No centro do largo da Paz, cercado pelo estacionamento e pelo trânsito ininterrupto, há um triângulo com relva, flores e árvores. Exactamente três árvores: um cipreste (Cupressus sempervirens), uma magnólia-de-Soulange e um castanheiro-da-Índia. O cipreste é sisudamente igual a si próprio em todas as estações do ano, e nunca se deixa tentar por indumentária nova; a magnólia já teve há dois meses a sua temporada de vaidade; agora é a vez de o castanheiro-da-Índia mostrar quanto vale: ainda mal fez abrir as folhas novas, e eis que já ostenta as pirâmides de flores brancas.

No Porto, os melhores locais para admirar a floração destas árvores são o Parque de Serralves e a rua de Guerra Junqueiro; em ambos se podem ver lado a lado as duas espécies de castanheiros-da-Índia comuns em Portugal: o Aesculus hippocastanum, de flores brancas, e o híbrido Aesculus x carnea, de flores cor-de-rosa. Tal como sucede com as magnólias, são os castanheiros-da-Índia brancos que primeiro florescem.
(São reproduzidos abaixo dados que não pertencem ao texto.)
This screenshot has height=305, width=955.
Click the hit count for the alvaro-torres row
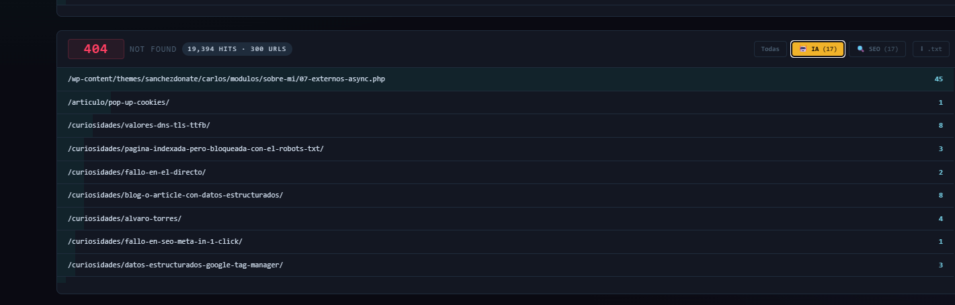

Apresse-se por isso o leitor se ainda quiser ver-lhes as flores.

4 comentários :

Águia disse...

Além desses exemplares maravilhosos de castanheiros da Índia, há os tb lindos na rua que se inicia na (nova) rotunda do Bessa e que liga à Rua 5 de Outubro depois de passar por baixo do viaduto da Carcereira, e ainda no bairro de Gomes da Costa (junto à escola francesa).

JÚLIO SILVA CUNHA disse...

Eu tenho escritório ali mesmo ao lado e tenho a certeza que o Paulo nunca reparou nos gastos faraónicos de água(mais o desperdício para lavar as pedras da calçada e os pnesus dos carros estacionados)que são efectuados com tão pequeno triangulo verde!!!
J.

Paulo Araújo disse...

É o problema da relva, que pouca utilidade tem quando não é para pisar e podia ser substituída por plantas menos bebedoras: as árvores bem passariam sem ser regadas. E alguém deve ter ganho uma fortuna a vender sistemas de rega à Câmara, que os espalhou por tudo quanto é espaço verde público e não tem o cuidado de os calibrar direito.

Vasco disse...

Ainda hoje estive a admirar os portentosos castanheiros-da-Índia da Av. Sidónio Pais (da Rotunda do Bessa à Rua 5 de Outubro).
São exuberantes.
Tantos espaços desérticos cinzentos desta cidade que mereciam uma companhia assim!!!